Вооруженный верой в конечное торжество добра, Гоголь идет в бой:
«Мы вышли на битву, и нечего тут выбирать, где поменьше опасностей; как добрый воин, должен бросаться из нас всякий туда, где пожарче битва. Всех нас озаряет свыше небесный Полководец…»
Воинственные, рыцарские образы соответствуют средневековому мировоззрению Гоголя. Как странно должны были прогреметь эти фанфары среди мирных садов российской словесности. Программа борьбы должна быть самая простая, практическая, утилитарная. Писатель призван служить своему отечеству, приносить реальную и непосредственную пользу людям, быть добрым гражданином и усердным работником. Искусство, литература, эстетика — не автономны; существование их оправдывается только пользой, которую они приносят человечеству. Вот знаменательные слова Гоголя:
«Рожден я вовсе не затем, чтобы произвести эпоху в области литературной.
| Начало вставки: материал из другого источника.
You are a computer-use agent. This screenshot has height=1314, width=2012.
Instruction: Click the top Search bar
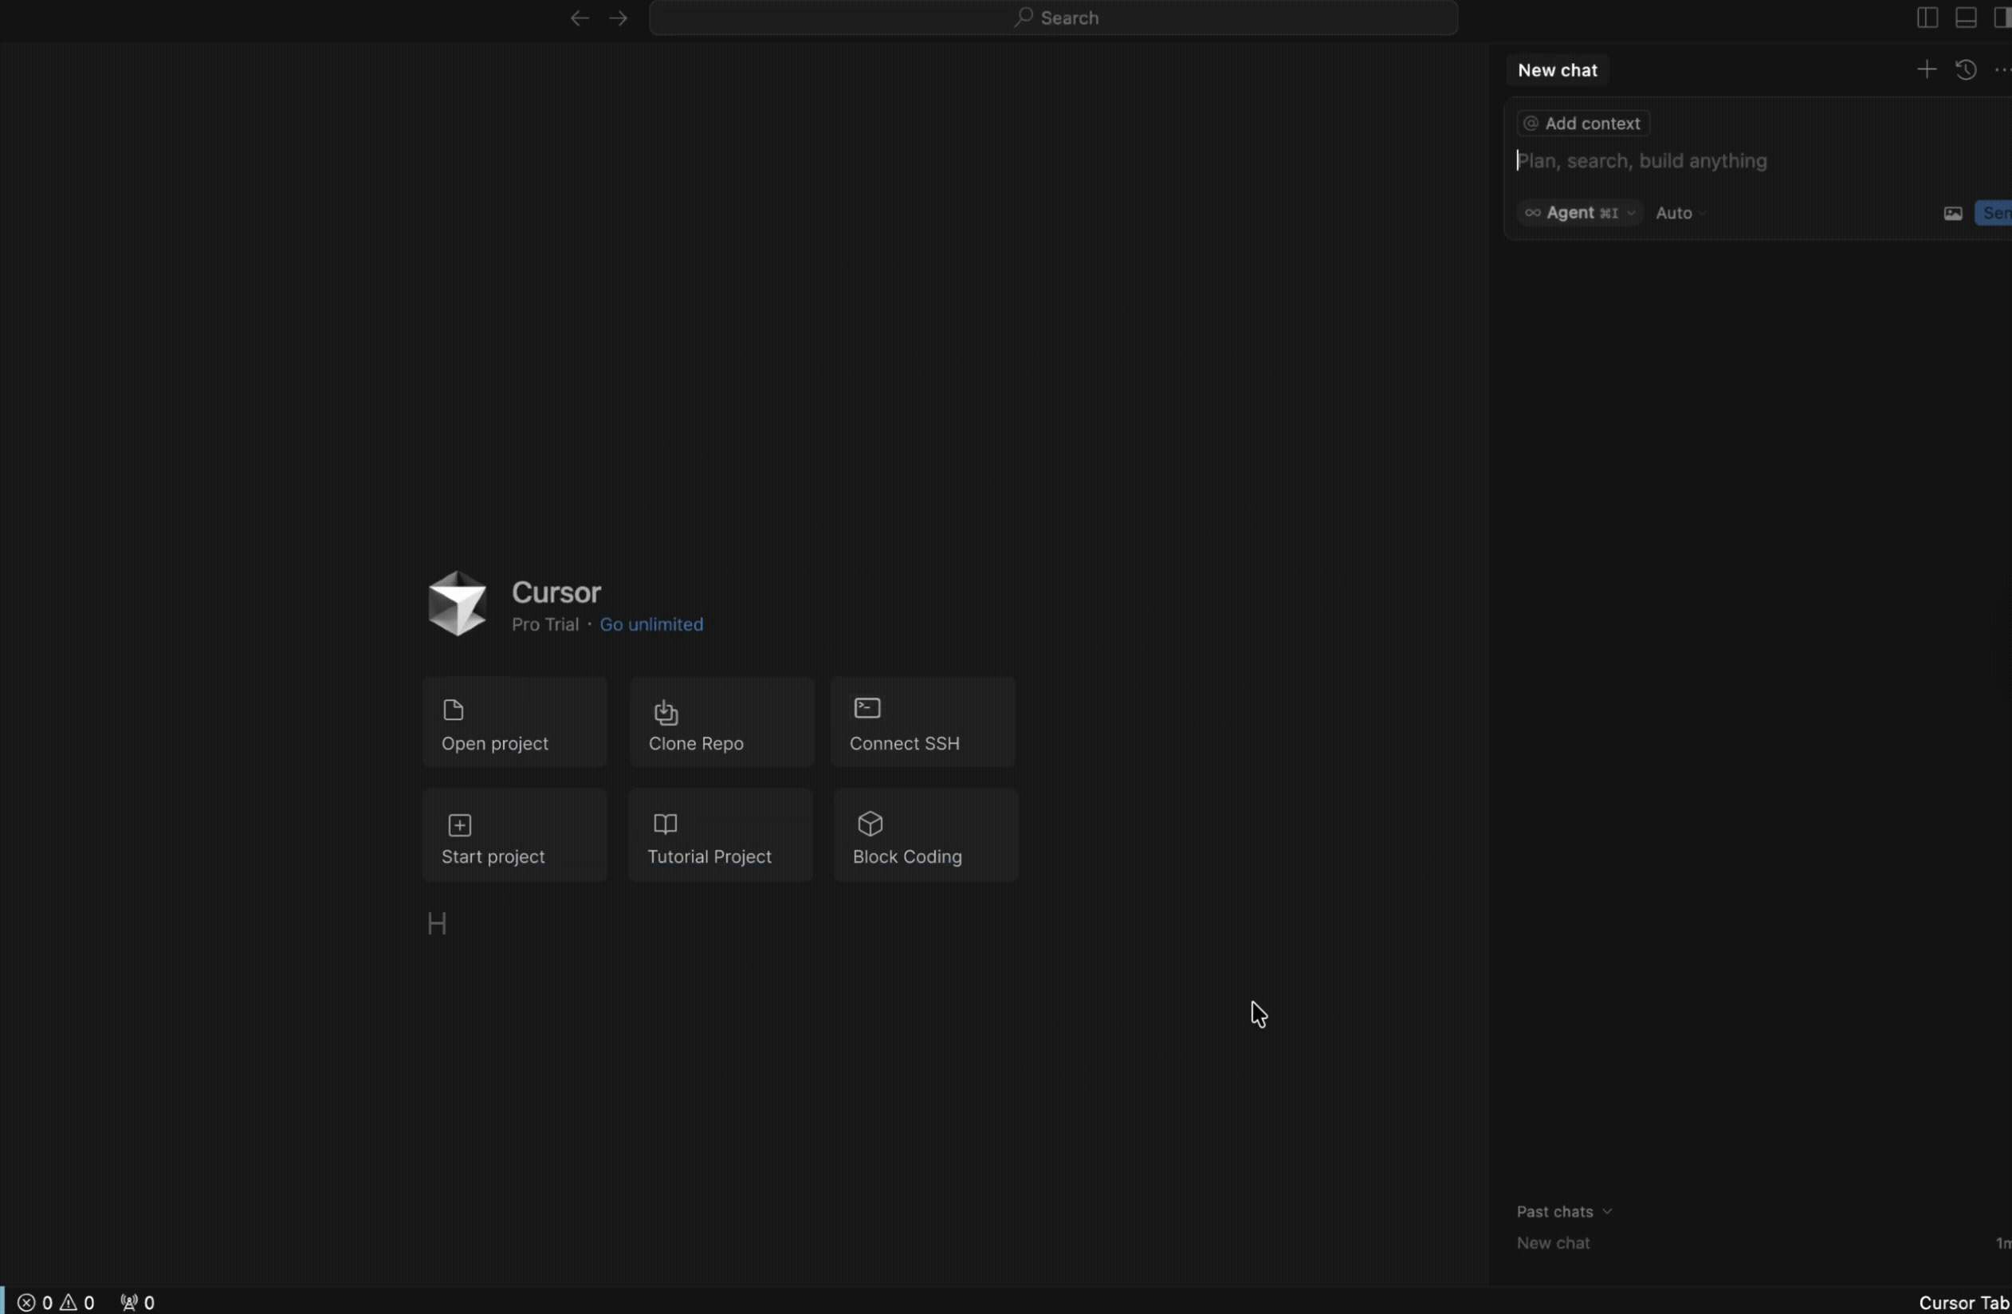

Дело мое проще и ближе: дело мое есть то, о котором прежде всего должен подумать всякий человек, не только один я. Дело мое — душа и прочное дело жизни».
Чтобы подчеркнуть практический, земной характер своего учения, автор склонен даже отрицать свою мистическую одаренность; он пришел ко Христу путем самого делового, прозаического «расчета», путем исследования и изучения. Его не занимают идеология и метафизика; он говорит о деле, о жизни, о земле. Мы читаем в предисловии к «Переписке с друзьями»:
«Сердце мое говорит мне, что книга моя нужна и что она может быть полезна…Никогда еще доселе не питал такого сильного желания быть полезным».
Вся русская литература последовала за Гоголем: от него ее браннолюбивый, практический и гражданственный характер. От Гоголя — Некрасов, Тургенев, Щедрин, Толстой, Достоевский, народники, революционеры, реформаторы нашей литературы. Гоголь не хочет индивидуального спасения души; тоскуя по созерцательной монашеской жизни, он ни на минуту не соблазняется мыслью о бегстве из мира. Спасаться можно только всем миром, со всеми братьями. Вдохновенно призывает он к служению России.
«Нет выше звания, как монашеское…Но без зова Божия этого не сделать…Монастырь ваш Россия. Облеките же себя умственно рясой чернеца и всего себя умертвивши для себя, но не для нее, ступайте подвизаться в ней…Друг мой, или у вас бесчувственно сердце, или вы не знаете, что такое для русского Россия».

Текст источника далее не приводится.